Mujeres borradas

María Judite de Carvalho se duele en Los armarios vacíos por la consideración de la mujer como un ser de segundo grado

María Judite de Carvalho. | INFORMACIÓN

María Judite de Carvalho. | INFORMACIÓN / porRicardoMenéndezSalmón

Ricardo Menéndez Salmón

La histórica opresión que las mujeres han padecido provoca entre otras cosas la anulación sistemática de sus biografías. Madres, esposas e hijas, han sido todo eso por relación a una figura ajena, no necesariamente masculina, pero siempre distinta a ellas mismas.

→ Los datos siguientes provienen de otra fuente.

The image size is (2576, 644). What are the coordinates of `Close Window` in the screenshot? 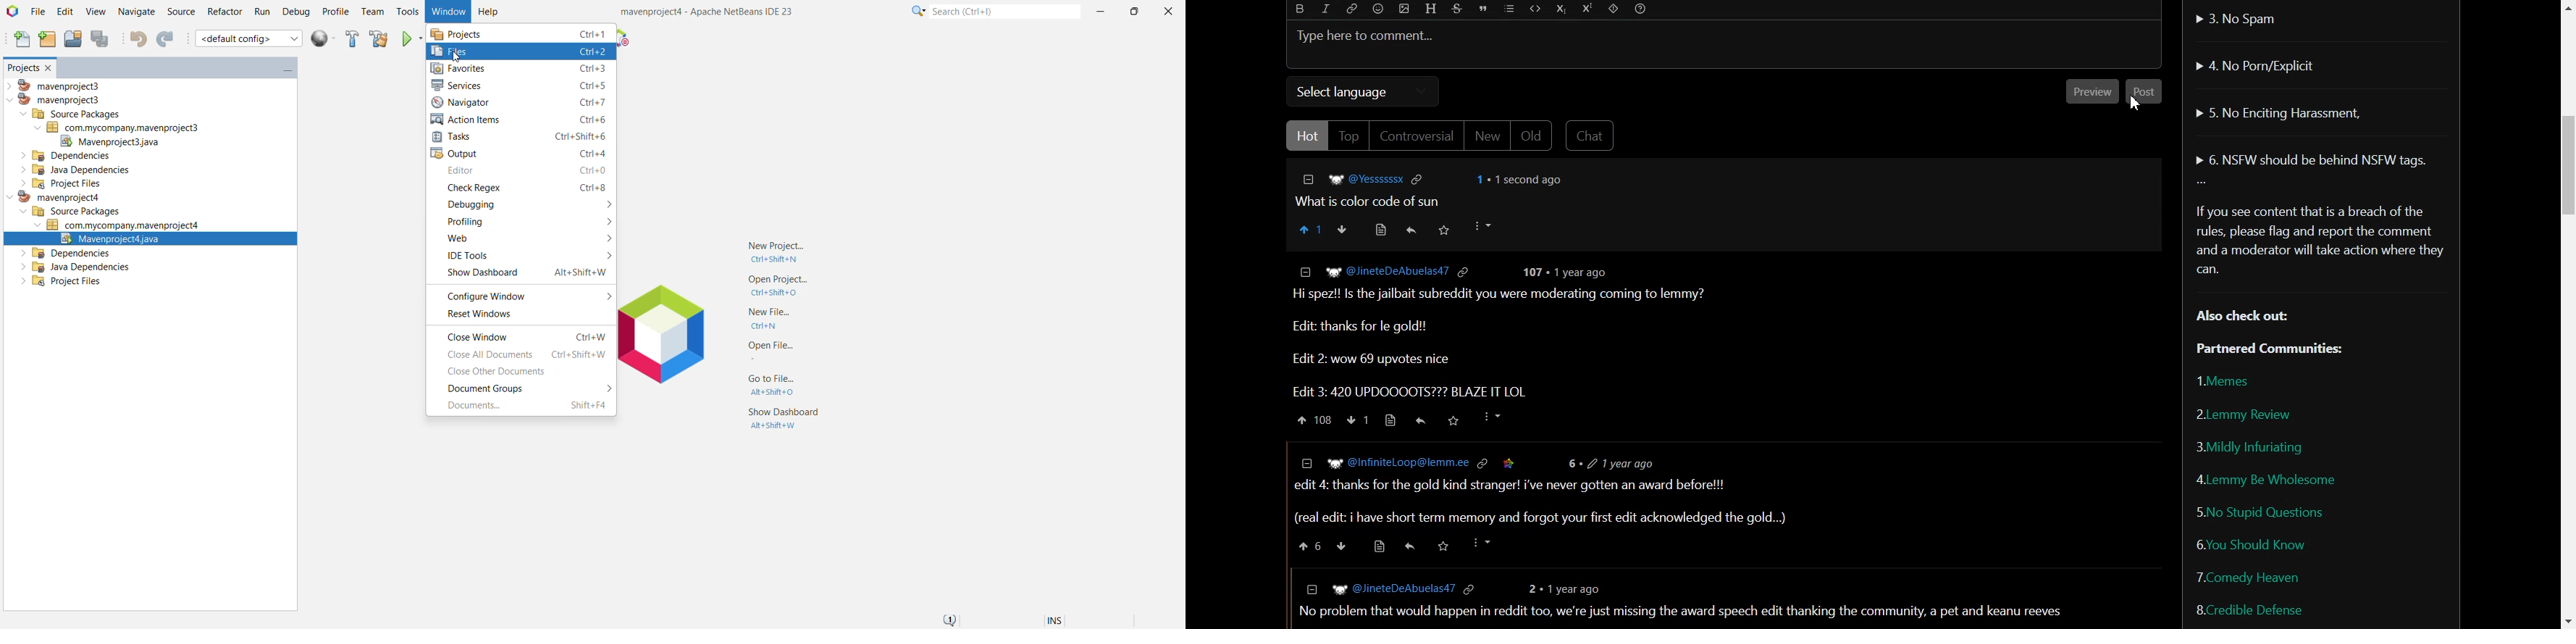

Es difícil, incluso hoy, pensar en hombres que se definan por ser el marido de X, el padre de Y o el hijo de Z, pero continúan siendo legión las mujeres cuya existencia se adscribe sin escándalo a estas funciones derivadas, subalternas. Desde esa óptica, la obra de María Judite de Carvalho, como tuvimos ocasión de colegir gracias a los relatos de Tanta gente, Mariana, atesora como uno de sus núcleos la consideración de la mujer como un ser de segundo grado, condición que en Los armarios vacíos, novela reconocida por la crítica como su texto más importante, cobra una dolorosa relevancia.

Mujeres borradas

María Judite de Carvalho Los armarios vacíos Traducción de Regina López Muñoz Errata Naturae 169 páginas / 18 euros / porRicardoMenéndezSalmón

Dora, la protagonista de la novela, es viuda. Si su lugar en el mundo, como mujer casada, quedó definido por relación a su marido, su continuidad en la memoria colectiva del entorno (familia, trabajo, amistades) no ha logrado desprenderse del modelo original. La ausencia no libera la biografía; antes bien, la recluye en un nuevo nicho. Si se esperaba de Dora que fuera una madre, nuera y esposa ejemplar, esa ejemplaridad debe reforzarse ahora en su renovada condición de madre y nuera, pero también en su conquistada condición de viuda. Cambian las condiciones del contrato sentimental (lecho demediado; un plato menos a la mesa; economía de guerra), pero las sujeciones de la voluntad y de la identidad no se transforman. A Dora no le han crecido unas nuevas alas. Al contrario, las que tenía parecen forjadas ahora con algún material de especial peso y gravedad: plomo, bronce, el horror insoportable de los trabajos y días.

Hasta aquí, podría pensarse, otra narración tradicional, casi costumbrista, no muy alejada de la nómina de mujeres desdichadas que la novela decimonónica forjó hasta la extenuación. Lo que convierte Los armarios vacíos en una pieza singular, a menudo desconcertante, son dos aspectos que Carvalho maneja con indudable pericia. El primero es la presencia de un coro de mujeres (suegra, tía política e hija) que acompañan a Dora en su fatalidad, tres figuras (Ana, Julia y Lisa) magistralmente caligrafiadas mediante una economía de medios admirable, que Carvalho logra introducir como una afilada prueba de que, en literatura, menos es más. El segundo matiz sobresaliente de Los armarios vacíos es la voz narradora, la de Manuela, otra mujer en liza en esta abigarrada muestra de personalidades borradas por la vida y sus circunstancias. El sobresaliente uso que Carvalho hace de una narradora que está dentro y fuera de la acción al mismo tiempo, y que inevitablemente hace pensar en los usos de Henry James o en Los adioses de Onetti, es una felicísima muestra de la importancia del punto de vista en literatura que por sí sola justifica la lectura de un texto exiguo en su continente, pero abismal en su contenido.